It would seem absolutely plausible to me to say "hey, we were working on the economy, Afghanistan and heath care... doing an internal review of the MMS just didn't come up." But they did devise a new drilling policy. This was on their agenda. But the MMS didn't come up?
That was a major f--k up.

But then again the disfunctionality of the MMS, while it should have been Obama's radar, was not his doing. It was his predecessor's. Andrew Potter brings us back to the "Katrina" notion:

What made Katrina such a perfect symbol of Bush’s legacy was not that he was slow off the mark in taking charge. Rather, it was his cheerful indulgence of cronyism and you’re-doing-a-heckuva-job incompetence, which revealed the entire ideological thrust of his administration, namely that the federal government could never serve as a positive force in American life.

That essential point was made last week by Fox News commentator and former Mike Huckabee adviser Jim Pinkerton, who wrote on his blog that Obama has “finally confronted the reality that the federal government doesn’t work very well. Uncle Sam doesn’t have core competencies, he has core incompetencies.” This is, of course, just the latest version of the long-standing Republican gambit of denouncing the inadequacy of the very government they’ve been in charge of for most of the past 40 years. The strategy is always the same: once in power, start stuffing the most important agencies with partisan hacks who are either complete boneheads or actively hostile to the institution they serve. This ensures either regulatory failure or regulatory capture, which is subsequently used as proof that government is useless.

This is pretty much what happened with the Minerals Management Service, the agency of the U.S. Department of the Interior responsible for regulation of offshore oil drilling. As is now well known, the agency became thoroughly corrupted during the Bush years, to the point where dozens of MMS staff were caught doing drugs and sleeping with their counterparts from the energy industry—and that’s when they weren’t accepting free gifts and holidays from the companies they were supposed to be overseeing. Meanwhile, MMS scientists who raised concerns over the safety and environmental impact of proposed drilling projects were repeatedly muzzled by their bosses, even as energy companies were routinely permitted to more or less write their own inspection reports.
Occasionally, the Republican inclination to tweak the nose of their most loathed institutions results in pure comedy, as when Bush sent John Bolton to Turtle Bay to piss on all the rugs at the United Nations. But more often the result is nothing short of tragic.

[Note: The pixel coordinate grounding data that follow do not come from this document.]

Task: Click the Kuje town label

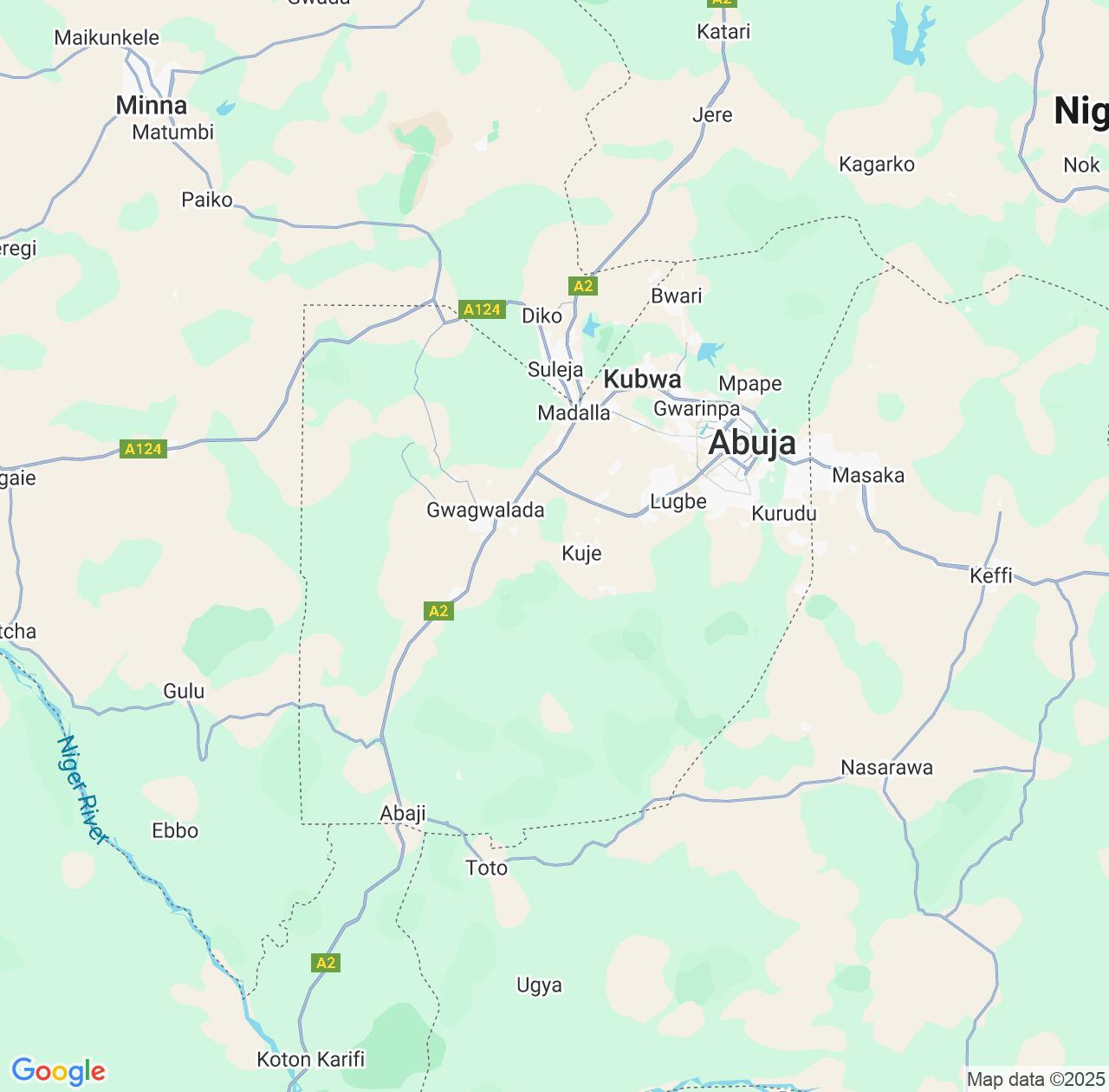Action: (x=581, y=554)
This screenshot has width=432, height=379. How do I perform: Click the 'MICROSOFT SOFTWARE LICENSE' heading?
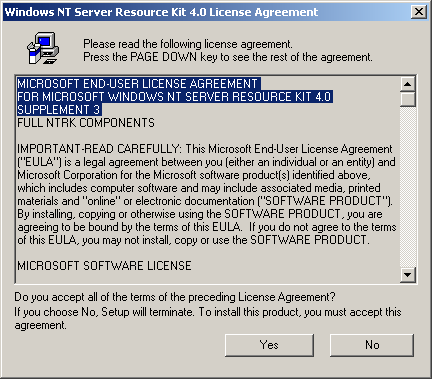click(x=104, y=266)
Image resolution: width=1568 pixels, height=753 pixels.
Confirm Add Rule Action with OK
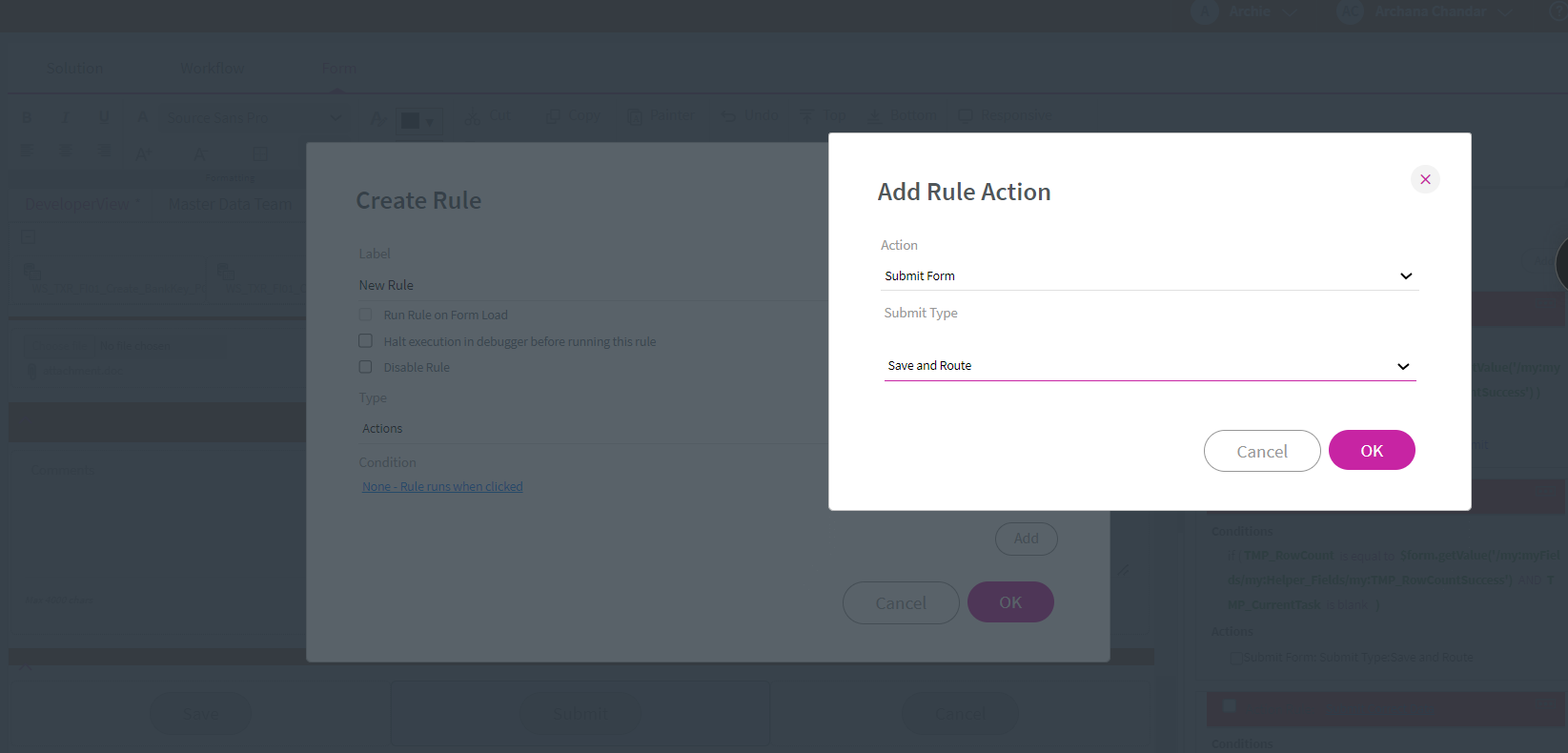[1371, 451]
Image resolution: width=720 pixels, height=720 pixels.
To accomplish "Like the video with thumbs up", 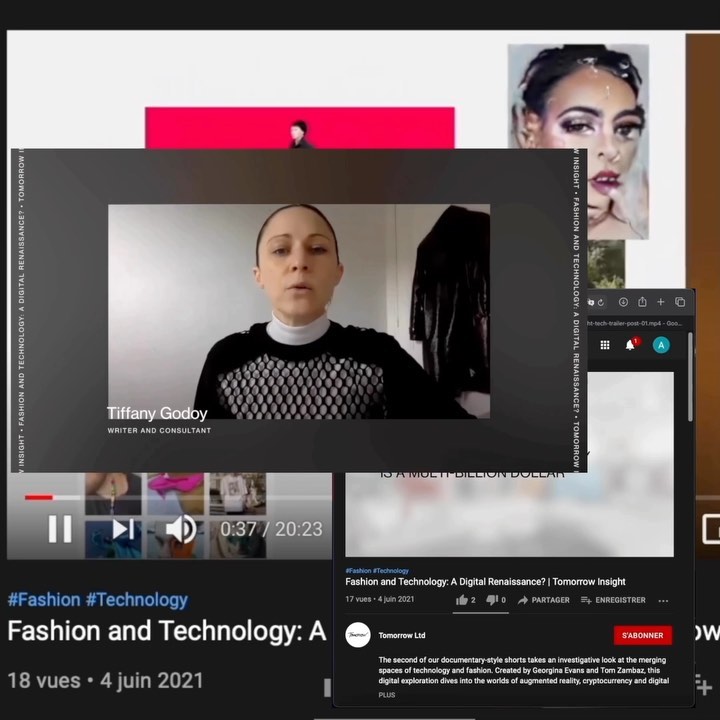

While it has largely fallen out of the public’s interest, the methane explosion at the Upper Big Branch mine in West Virginia that killed 29 is in many ways even more scandalous than what is happening in the Gulf. The company responsible, Massey, had been repeatedly cited over the past few years for methane-related safety violations. Yet even though it was widely known to be running multiple unsafe operations, had one of the worst safety records in the country, had paid over US$4 million in criminal and civil fines for safety violations after a fire at another mine that killed two people in 2006, and had millions more in outstanding unpaid citations, the company was allowed to keep operating, and keep killing its workers.

Like the BP spill, the mine explosion happened under what was nominally Obama’s watch. But in both cases, the disasters were the inevitable failures of a regulatory apparatus that had been deliberately and systematically sabotaged under Bush’s two terms. That is why the BP spill is not even close to being “Obama’s Katrina.” If anything, it is George W. Bush’s Second Katrina—or, if you count the mine explosion, his Third Katrina. Or, if you count the regulatory capture of the SEC by Wall Street and the way permitting investment banks to self-regulate contributed to the mortgage crisis, his Fourth Katrina.

The question that should really be worrying Americans is just how many ticking time bombs the Republicans have left strewn throughout the federal regulatory infrastructure. Where will the next disaster strike? Which agency will be held responsible? The only certainty is that the longer the Democrats are in power, the easier it will be for Republicans to blame the President, or, ideally, blame the very idea of government.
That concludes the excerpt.